Vivienda nueva o reforma integral donde las paredes están abiertas: cable. El sobrecoste de cableado es mínimo (25-40 €/punto), la fiabilidad es superior y el valor añadido a la vivienda es mayor. De los 48 proyectos de obra nueva que hemos ejecutado este año, todos fueron con alimentación directa. Ni uno solo autónomo.
Piso antiguo sin preinstalación donde rozar paredes dispararía presupuesto y plazos: sistema autónomo con Thread/Matter. El ahorro en obra compensa sobradamente la partida de pilas a cinco años. Cuando calculé los números para aquel piso de Delicias, la diferencia total a favor de la opción sin cable era de 820 euros con baterías incluidas.
Si tienes una vivienda con preinstalación eléctrica construida después de 2016 con tubo vacío hasta el cajón, cable sin pensarlo. Estás a veinte minutos y cero euros de obra de tener la solución más robusta del mercado. Sería absurdo renunciar a esa ventaja ya tendida.

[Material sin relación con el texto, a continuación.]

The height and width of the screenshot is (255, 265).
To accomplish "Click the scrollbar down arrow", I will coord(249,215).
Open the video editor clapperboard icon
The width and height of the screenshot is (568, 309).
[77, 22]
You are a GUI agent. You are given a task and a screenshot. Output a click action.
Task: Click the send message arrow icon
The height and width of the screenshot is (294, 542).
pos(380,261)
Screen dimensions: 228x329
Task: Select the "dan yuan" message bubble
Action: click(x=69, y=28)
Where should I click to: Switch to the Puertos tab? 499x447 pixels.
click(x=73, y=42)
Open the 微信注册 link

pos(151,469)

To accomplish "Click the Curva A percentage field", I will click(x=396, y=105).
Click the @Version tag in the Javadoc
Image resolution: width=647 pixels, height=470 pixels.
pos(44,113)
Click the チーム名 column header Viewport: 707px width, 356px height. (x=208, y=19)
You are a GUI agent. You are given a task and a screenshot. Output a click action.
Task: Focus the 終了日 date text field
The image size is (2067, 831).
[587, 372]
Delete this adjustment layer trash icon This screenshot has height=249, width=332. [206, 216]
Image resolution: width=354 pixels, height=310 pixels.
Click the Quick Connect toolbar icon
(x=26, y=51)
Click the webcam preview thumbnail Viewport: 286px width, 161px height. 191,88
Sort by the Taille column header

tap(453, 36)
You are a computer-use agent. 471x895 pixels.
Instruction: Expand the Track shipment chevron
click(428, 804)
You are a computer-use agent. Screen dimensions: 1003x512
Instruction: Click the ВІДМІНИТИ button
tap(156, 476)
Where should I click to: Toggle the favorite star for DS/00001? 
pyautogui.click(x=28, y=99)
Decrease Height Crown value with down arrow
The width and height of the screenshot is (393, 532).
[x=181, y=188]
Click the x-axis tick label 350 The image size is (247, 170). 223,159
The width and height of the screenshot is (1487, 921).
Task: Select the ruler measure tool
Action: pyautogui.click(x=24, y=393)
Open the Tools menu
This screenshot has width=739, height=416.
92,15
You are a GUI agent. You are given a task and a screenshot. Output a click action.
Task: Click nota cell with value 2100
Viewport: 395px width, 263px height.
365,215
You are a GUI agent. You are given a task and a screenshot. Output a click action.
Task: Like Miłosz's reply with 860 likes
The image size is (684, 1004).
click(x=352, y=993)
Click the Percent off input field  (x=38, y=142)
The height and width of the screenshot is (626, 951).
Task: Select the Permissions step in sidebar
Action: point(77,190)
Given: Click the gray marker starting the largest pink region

Y aquí viene el escenario que más debate genera: segunda residencia o vivienda de alquiler. Mi criterio ha girado 180 grados en los últimos dos años. Antes recomendaba alimentación directa; ahora apuesto por la alternativa portátil. ¿La razón? Si vendes o cambias de inquilino, los motores autónomos se desmontan en cuarenta minutos y te los llevas contigo. Los cableados se quedan empotrados en la pared. Para una vivienda que no es tu residencia permanente, esa portabilidad tiene un valor económico real que no aparece en ninguna hoja de cálculo convencional.